Sylvie Joublot-Ferré est docteure en géographie (ENS Lyon), professeur agrégée et diplômée de sciences politiques, chargée d'enseignement à la Haute Ecole pédagogique de Lausanne

UDA 2022 Sylvie Joublot-Ferré©Millerand-Les grenades-Naja

La géographie : une discipline fondamentale ? 

Dans les systèmes éducatifs francophones, la géographie est une discipline traditionnellement enseignée tout au long de la scolarité obligatoire. Mais surtout, nous sommes tous des êtres géographiques avec des pratiques spatiales quotidiennes tout au long de la vie. Il est donc fondamental d’aider les individus à mieux maitriser le rapport à l’espace, à mieux comprendre les enjeux à propos de l’espace. La spatialité fait partie intégrante de la condition humaine. Les enjeux écologiques spécifiques à notre époque anthropocène, les menaces multiples sur notre cadre de vie, les limites des ressources planétaires dépassent la stricte condition géographique jusqu’à atteindre une dimension ontologique qui rendent plus indispensables encore l’enseignement de la géographie, la nécessité d’entretenir le goût de la terre avec les enfants.

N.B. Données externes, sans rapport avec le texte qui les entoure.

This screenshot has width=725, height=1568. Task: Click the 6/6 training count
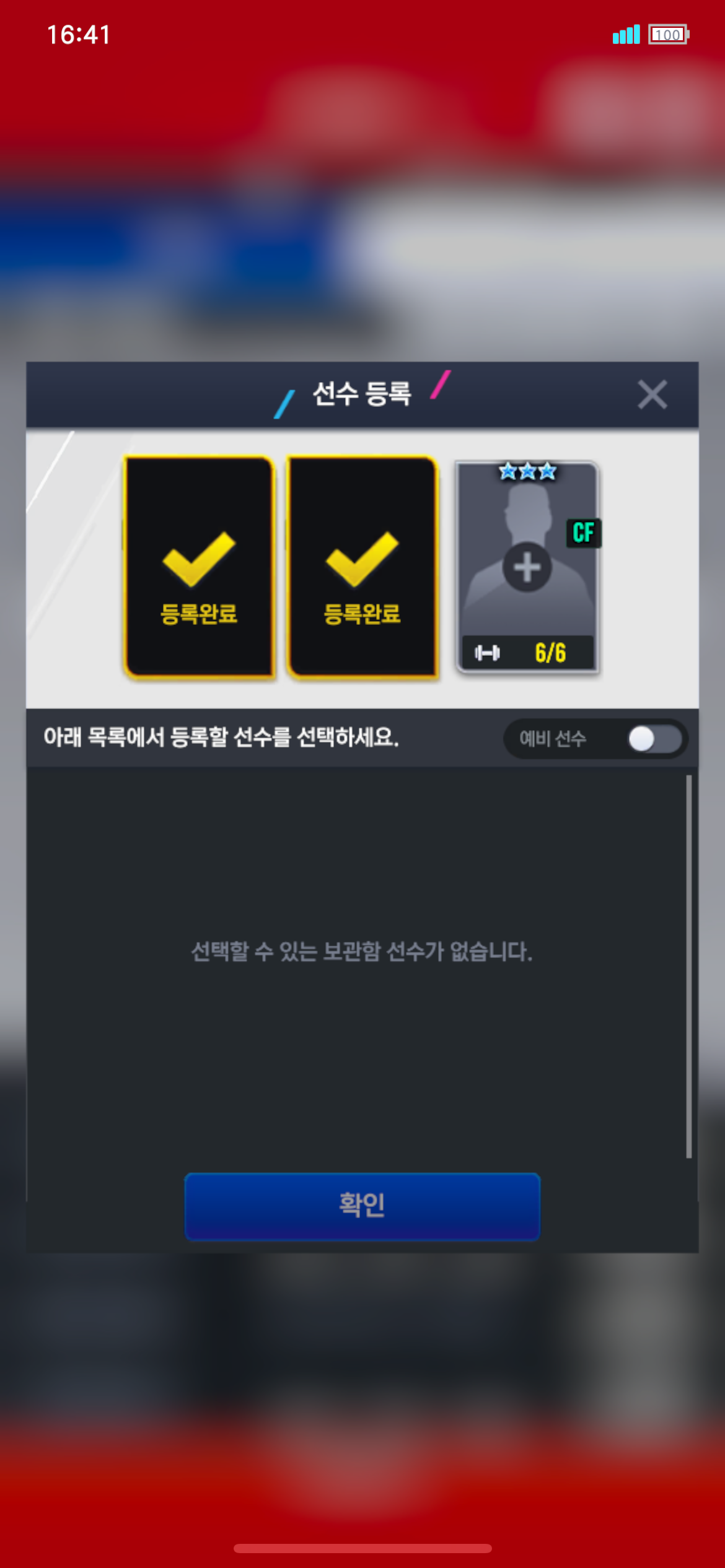click(x=550, y=653)
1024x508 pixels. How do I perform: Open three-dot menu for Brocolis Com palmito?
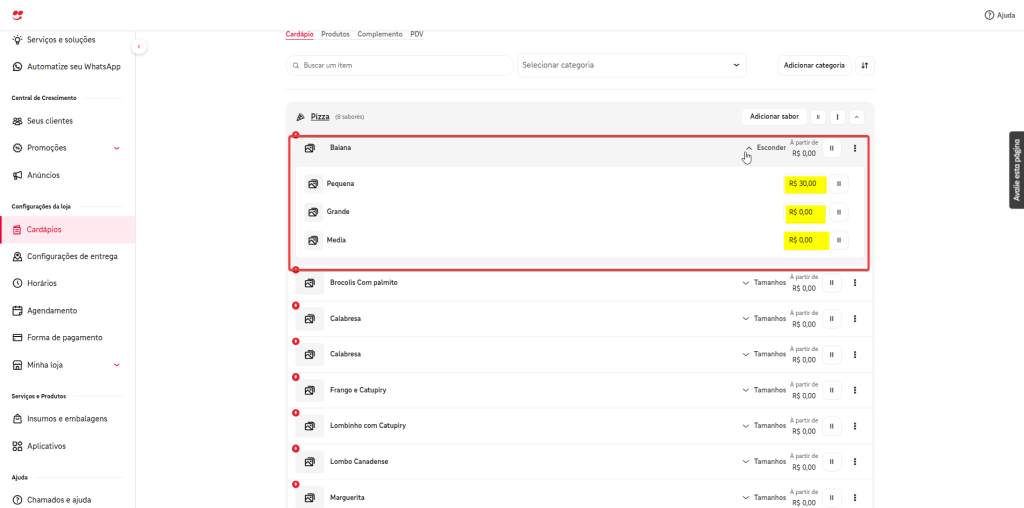(x=855, y=283)
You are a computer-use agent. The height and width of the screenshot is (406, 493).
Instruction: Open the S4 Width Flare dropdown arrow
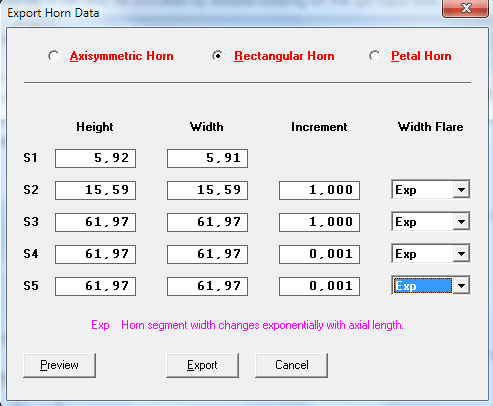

La géographie a un message, des modes de pensée, des raisonnements, des éclairages, des regards pour mieux comprendre notre place sur la terre. Il y a enfin un enjeu important de culture commune car la terre est un espace fini et partagé, ce qu’a tendance à faire oublier le pavage administratif et nationaliste.

En quoi donne-t-elle des clés de compréhension de l'urgence écologique ?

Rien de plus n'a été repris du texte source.